Usages différenciés de l'abécédaire
À l'âge de la maternelle, lire des abécédaires c'est entrer dans des rapports entre la lettre du texte, la référence portée par l'image et les représentations construites par le jeune enfant sur le monde, organisés par l'arbitraire du classement alphabétique. C'est entrer dans l'ordre des signes alphabétiques avant que d'en maîtriser les relations phonologiques, les significations linguistiques. C'est entrer dans l'ordre symbolique du monde représenté, en éprouver la sécurité et les contraintes, garanties par ceux qui en maîtrisent l'usage.
Si l'abécédaire continue d'assurer sa fonction historique d'apprentissage de l'alphabet et d'initiation aux relations phonographiques pour les plus jeunes lecteurs, il ne répond plus tout à fait aux critiques de Bruno Duborgel, à savoir de scléroser l'imaginaire enfantin.

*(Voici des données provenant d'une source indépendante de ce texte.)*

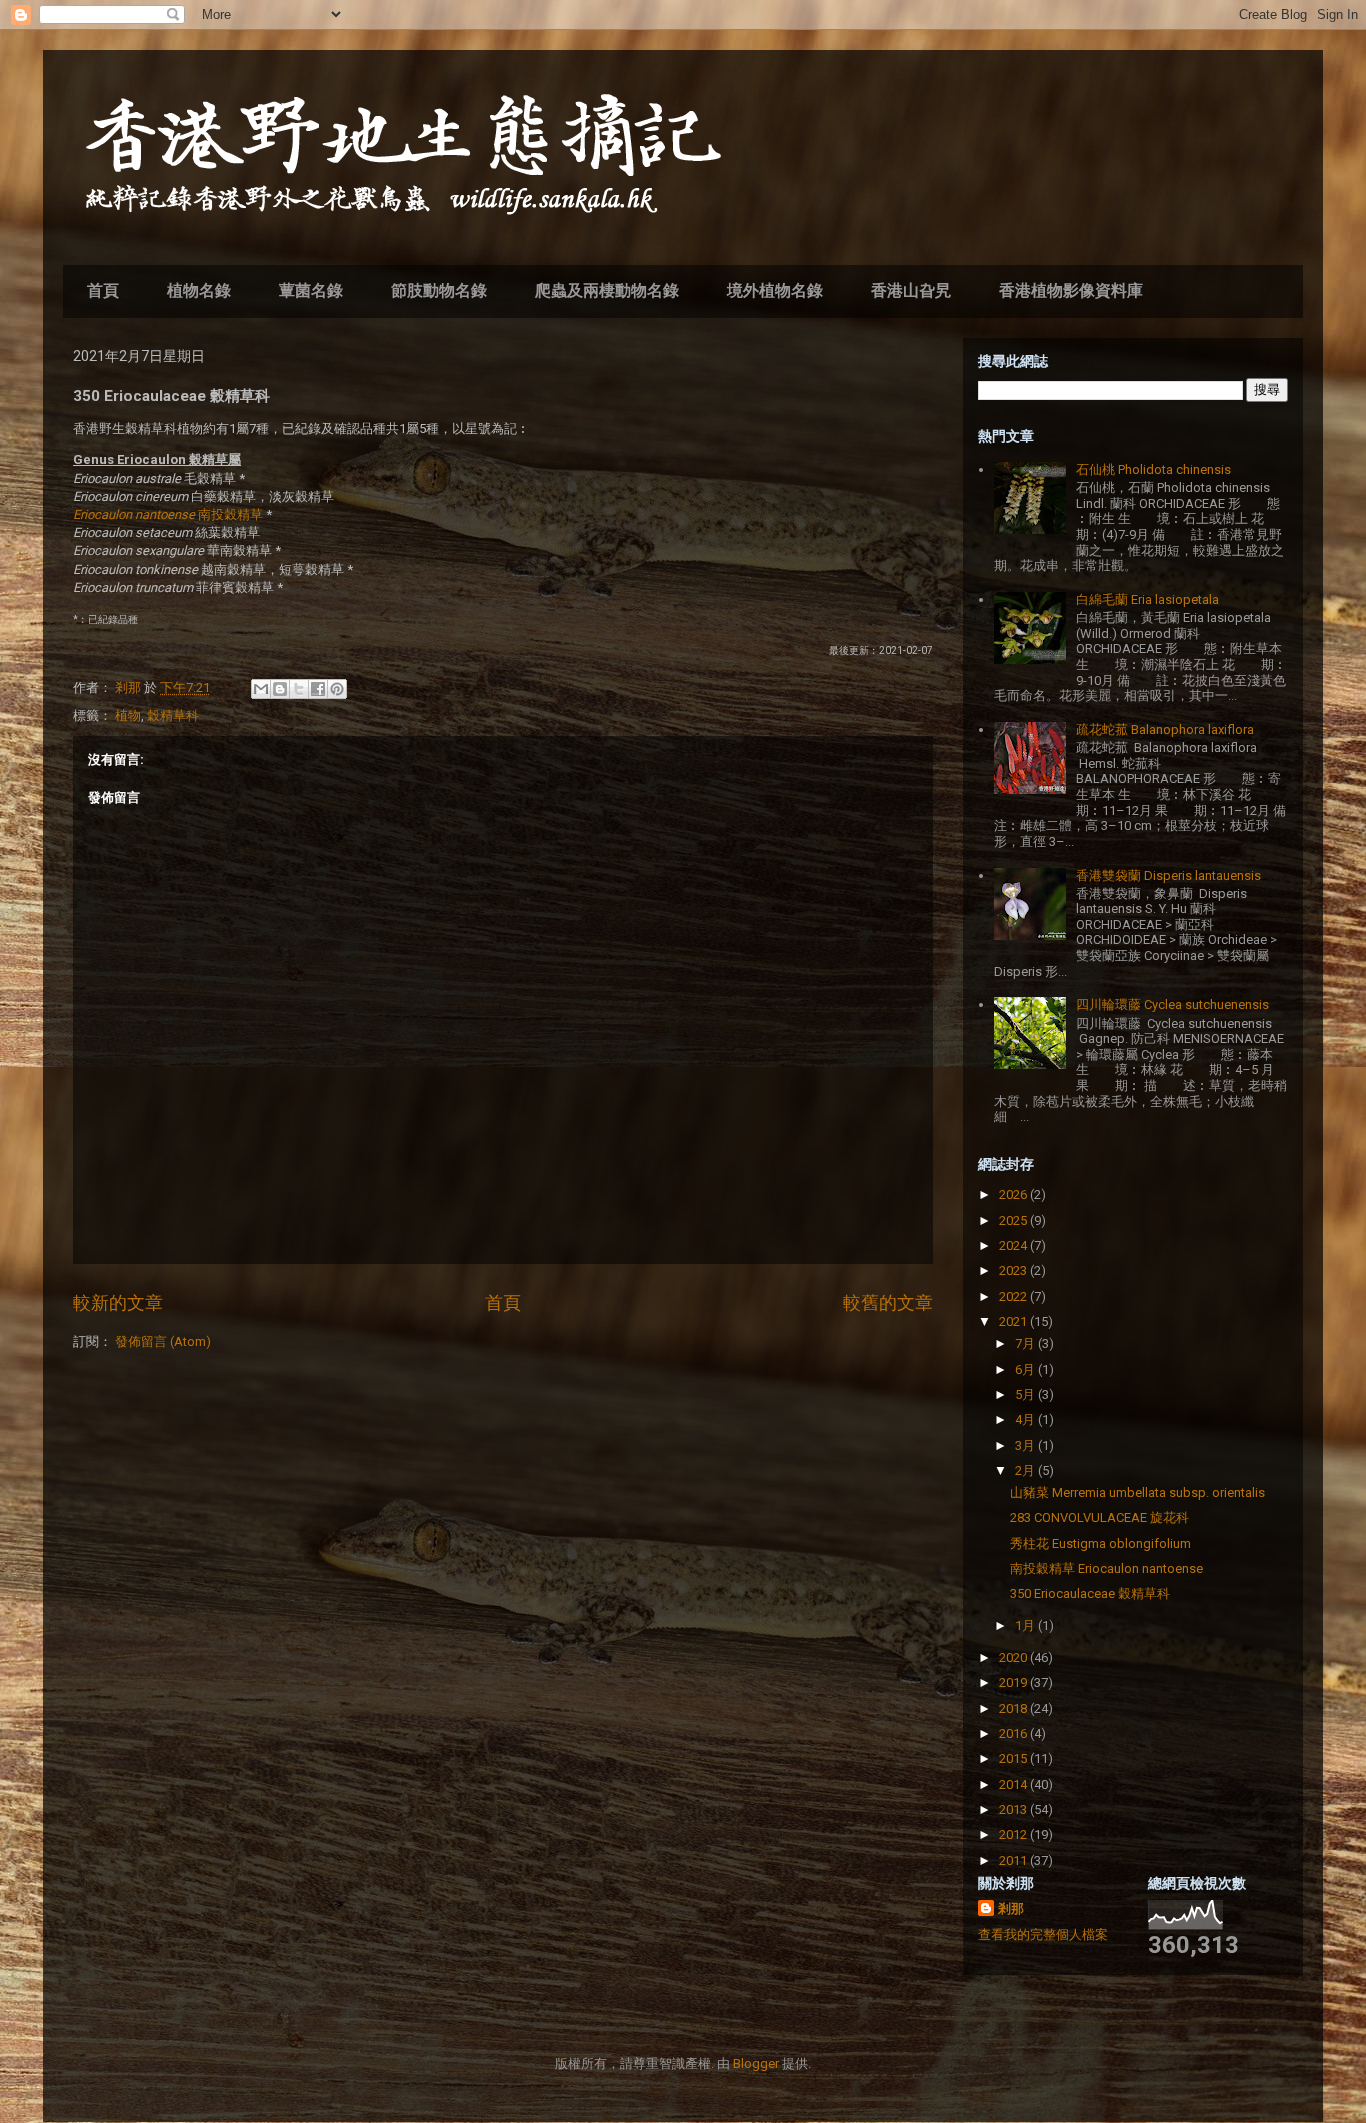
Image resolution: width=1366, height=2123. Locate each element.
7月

En effet, les auteurs produisent des images qui ne sont plus simplement des illustrations mais à l'instar des techniques oulipiennes, la contrainte développe des effets inattendus, surprend le lecteur par le contraste entre l'ordre alphabétique et l'espace interprétatif ouvert par l'image.

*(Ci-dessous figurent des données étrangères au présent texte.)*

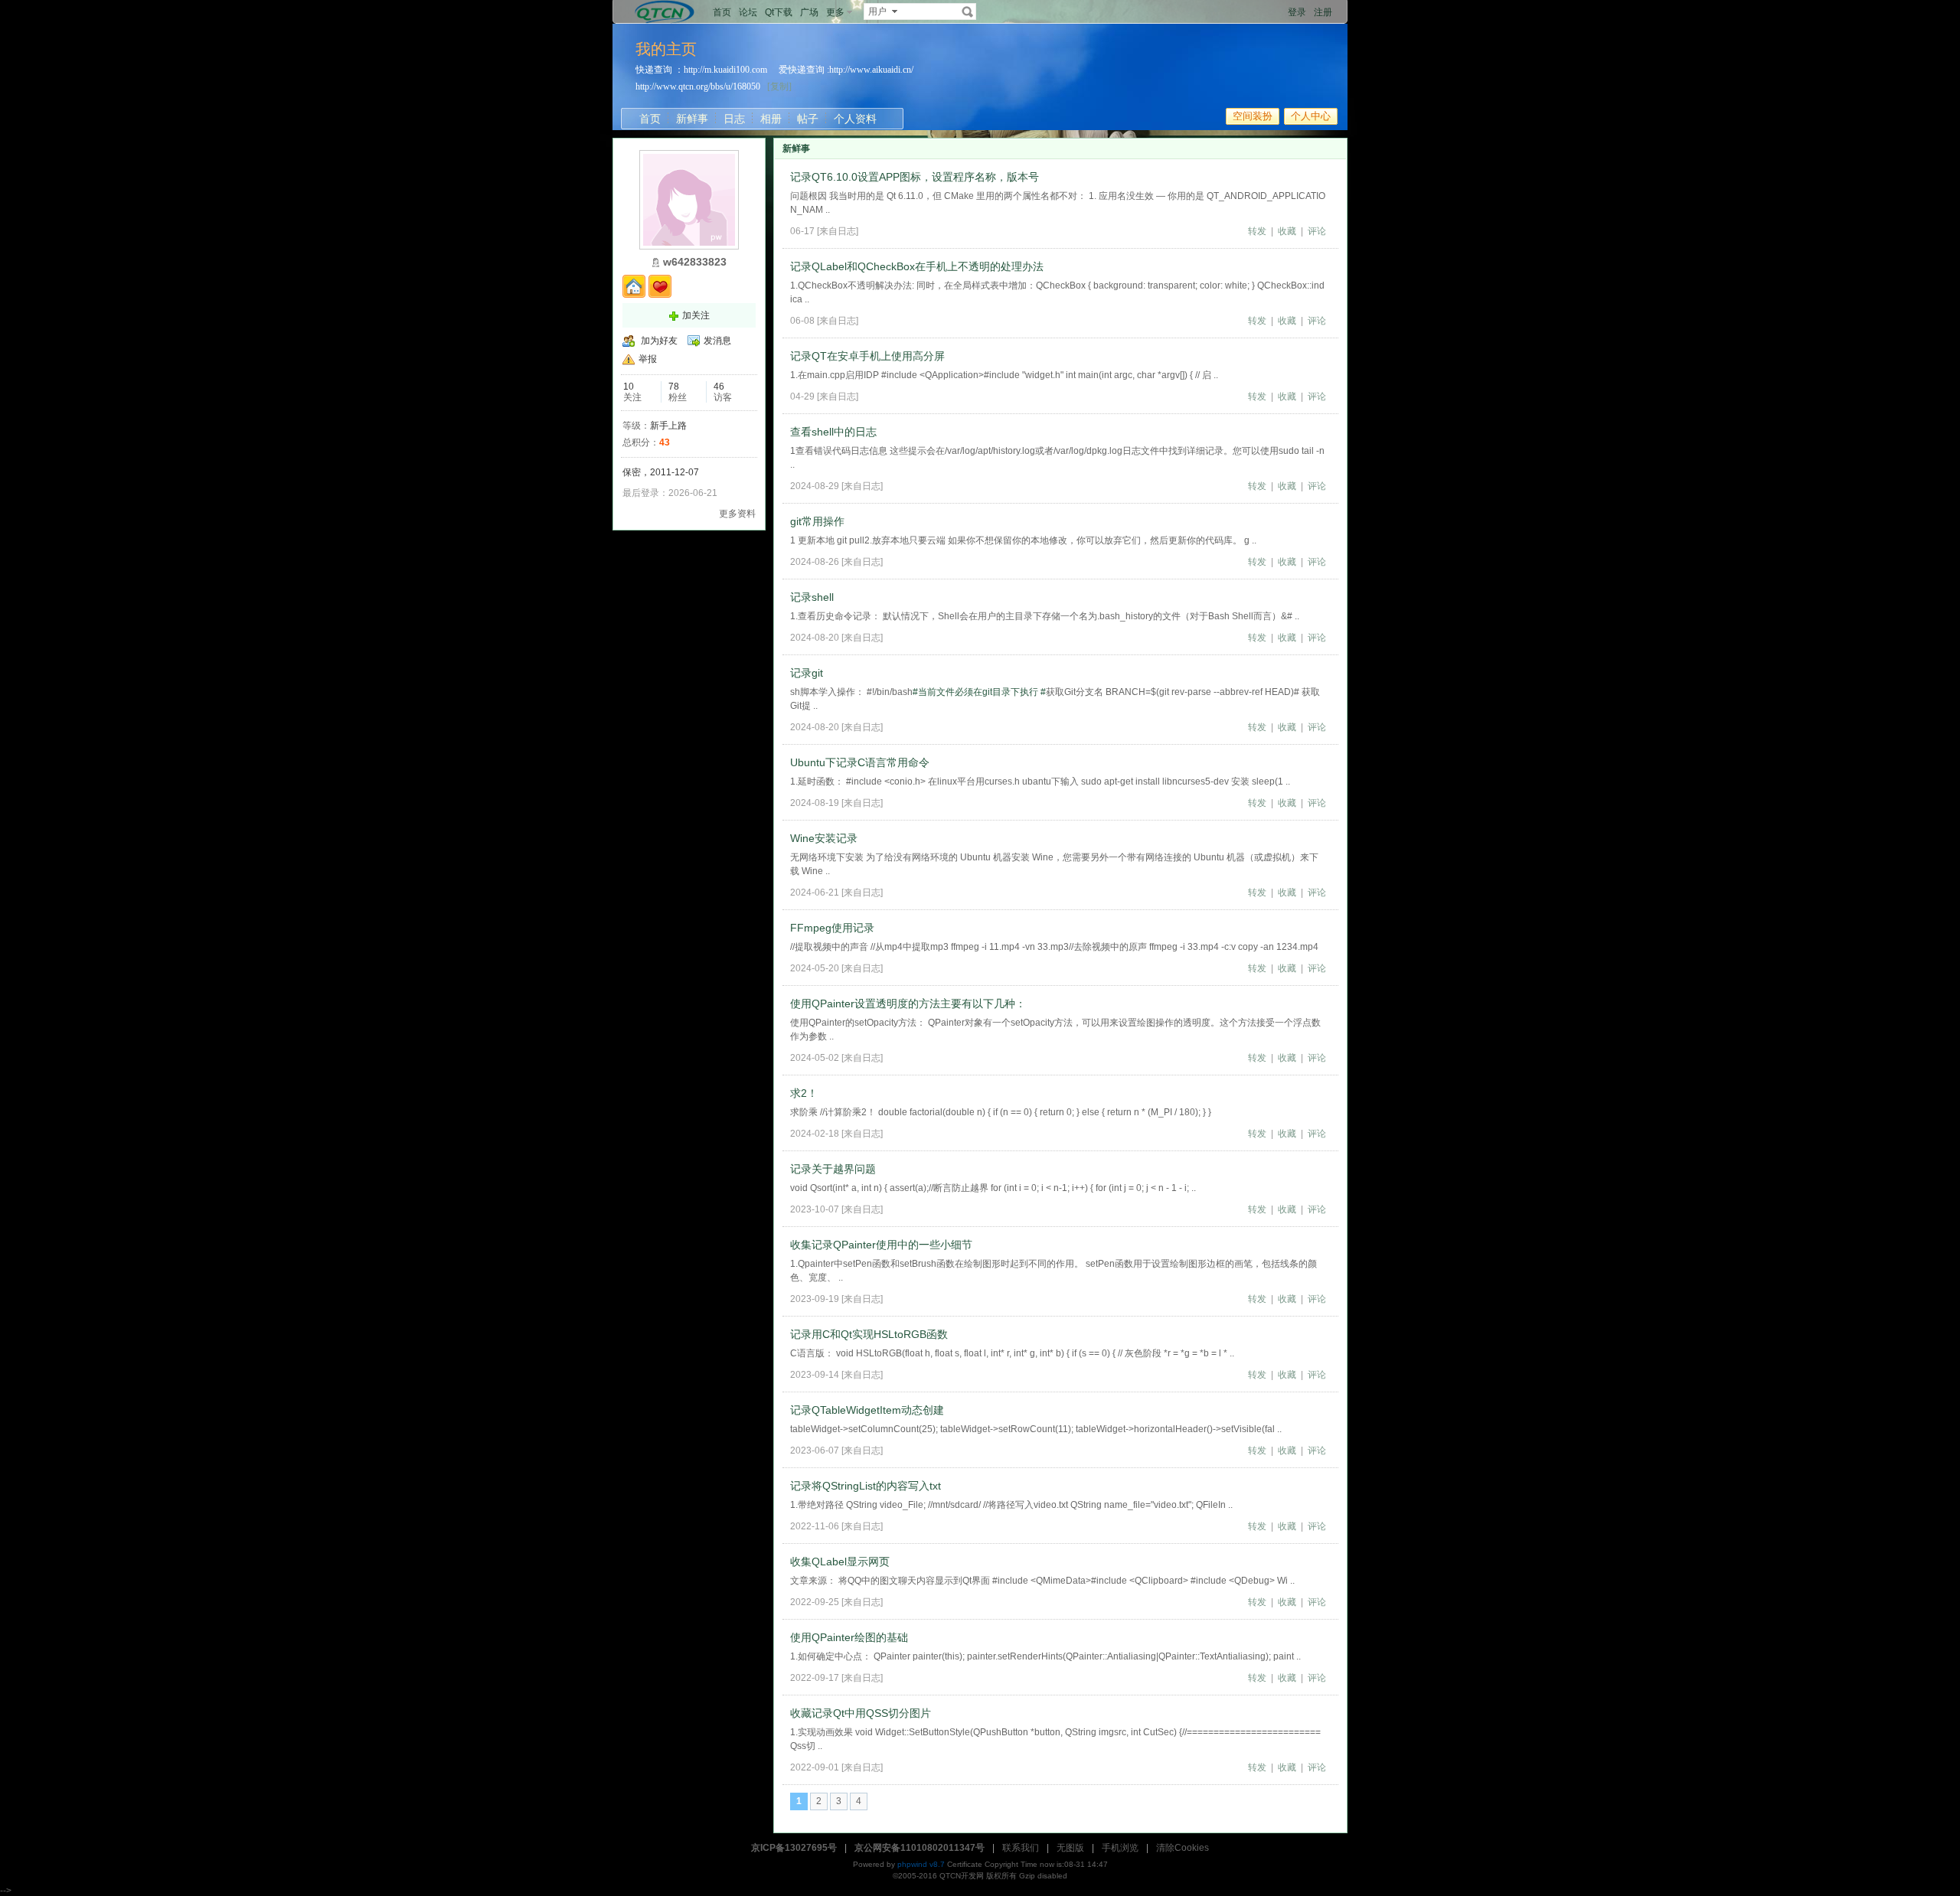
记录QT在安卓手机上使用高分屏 (867, 356)
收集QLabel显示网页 (840, 1561)
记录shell (812, 597)
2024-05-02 (814, 1057)
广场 (809, 12)
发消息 (717, 340)
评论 (1317, 231)
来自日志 (837, 231)
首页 (722, 12)
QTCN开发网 (961, 1876)
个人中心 (1311, 116)
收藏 (1287, 231)
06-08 (802, 320)
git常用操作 (817, 521)
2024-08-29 (814, 486)
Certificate (964, 1864)
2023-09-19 (814, 1299)
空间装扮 (1252, 116)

Du lecteur et des lectures
Ainsi du côté des lecteurs, la constellation se construira :
dans les jeux sur la langue et le langage : ABCD la belle Amédée ; De A à Zèbre : le grand voyage d'Adèle et Zorba…
dans des jeux sur le signifiant : ABC (Pittau et Gervais – Seuil)
dans les jeux sur les rapports texte, image : L’Abécédire (A. Serres, O. Taillec, L. Franey, Rue du monde), Le Zèle d'Alfred ( O. Douzou – Le Rouergue) …
- et plus généralement dans l'activité de réception lorsque le lecteur éclairé devient attentif à l'architecture du récit, à l'alchimie de la fiction : Atlas d’Orbae (François Place, Casterman).
Perspectives interprétatives
La constellation pourra être développée dans des perspectives croisées :
Activité du lecteur
Mais au delà de l'identification du genre, c'est l'activité du lecteur qui sera privilégiée :
construction des significations selon une dialectique de l'arbitraire du signe et de sa motivation (lettre figurée, lettre historiée, lettre image),
liberté du lecteur dans l'élaboration des significations pour faire vivre un monde structuré par l'ordre alphabétique,
lecture symbolique des univers figurés, des objets culturels choisis.
Progression
On pourra ainsi envisager une progression en spirale du cycle 1 au cycle 3 :
abécédaires du côté des relations phono-graphiques (didactique de la langue)
abécédaires en tant que mise en ordre ou de présentation des mondes (thématique, documentaire, recueil de contes)
abécédaires comme contrainte d'écriture poétique.
Chacune de ces voies ayant sa propre progression à l'intérieur des cycles et se combinant dans les ouvrages cités.